[I Will Repay by Baroness Emmuska Orczy]@TWC D-Link bookI Will Repay CHAPTER XXIII 3/4
Instead of the pious worshippers of mediaeval times, they now accommodate the lookers-on of the grim spectacle of unfortunates, in their brief halt before the scaffold. The front row of these benches is reserved for those citizen-deputies who desire to be present at the debates of the Tribunal Revolutionnaire. It is their privilege, almost their duty, as representatives of the people, to see that the sittings are properly conducted. These benches are already well filled.
At one end, on the left, Citizen Merlin, Minister of Justice, sits; next to him Citizen-Minister Lebrun; also Citizen Robespierre, still in the height of his ascendancy, and watching the proceedings with those pale, watery eyes of his and that curious, disdainful smile, which have earned for him the nickname of "the sea-green incorruptible." Other well-known faces are there also, dimly outlined in the fast-gathering gloom.
But everyone notes Citizen-Deputy Deroulede, the idol of the people, as he sits on the extreme end of a bench on the right, with arms tightly folded across his chest, the light from the hanging lamp falling straight on his dark head and proud, straight brows, with the large, restless, eager eyes. Anon the Citizen-President rings a hand-bell, and there is a discordant noise of hoarse laughter and loud curses, some pushing, jolting, and swearing, as the general public is admitted into the hall. Heaven save us! What a rabble! Has humanity really such a scum? Women with a single ragged kirtle and shift, through the interstices of which the naked, grime-covered flesh shows shamelessly: with bare legs, and feet thrust into heavy sabots, hair dishevelled, and evil, spirit-sodden faces: women without a semblance of womanhood, with shrivelled, barren breasts, and dry, parched lips, that have never known how to kiss.
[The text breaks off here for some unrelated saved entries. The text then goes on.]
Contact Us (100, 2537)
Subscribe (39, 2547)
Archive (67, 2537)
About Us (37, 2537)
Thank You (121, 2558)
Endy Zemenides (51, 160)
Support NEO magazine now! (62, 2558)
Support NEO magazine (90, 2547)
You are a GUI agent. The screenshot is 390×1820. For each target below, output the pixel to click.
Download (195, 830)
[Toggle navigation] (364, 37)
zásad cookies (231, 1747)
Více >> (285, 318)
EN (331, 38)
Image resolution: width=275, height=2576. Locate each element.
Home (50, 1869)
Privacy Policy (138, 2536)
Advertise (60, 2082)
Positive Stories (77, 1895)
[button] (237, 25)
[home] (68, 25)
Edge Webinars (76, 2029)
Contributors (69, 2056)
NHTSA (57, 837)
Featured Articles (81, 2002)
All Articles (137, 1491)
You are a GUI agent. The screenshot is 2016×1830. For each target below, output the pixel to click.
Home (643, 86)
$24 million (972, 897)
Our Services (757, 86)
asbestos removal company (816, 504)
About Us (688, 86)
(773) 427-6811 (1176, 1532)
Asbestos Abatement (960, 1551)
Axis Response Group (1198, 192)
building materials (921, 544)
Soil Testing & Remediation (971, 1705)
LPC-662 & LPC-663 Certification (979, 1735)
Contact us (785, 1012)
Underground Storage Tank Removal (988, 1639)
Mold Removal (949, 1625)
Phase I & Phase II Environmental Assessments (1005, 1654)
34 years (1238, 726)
Women without emotion save that of hate, without desire, save for the satisfaction of hunger and thirst, and lust for revenge against their sisters less wretched, less unsexed than themselves.
They crowd in, jostling one another, swarming into the front rows of the benches, where they can get a better view of the miserable victims about to be pilloried before them. And the men without a semblance of manhood.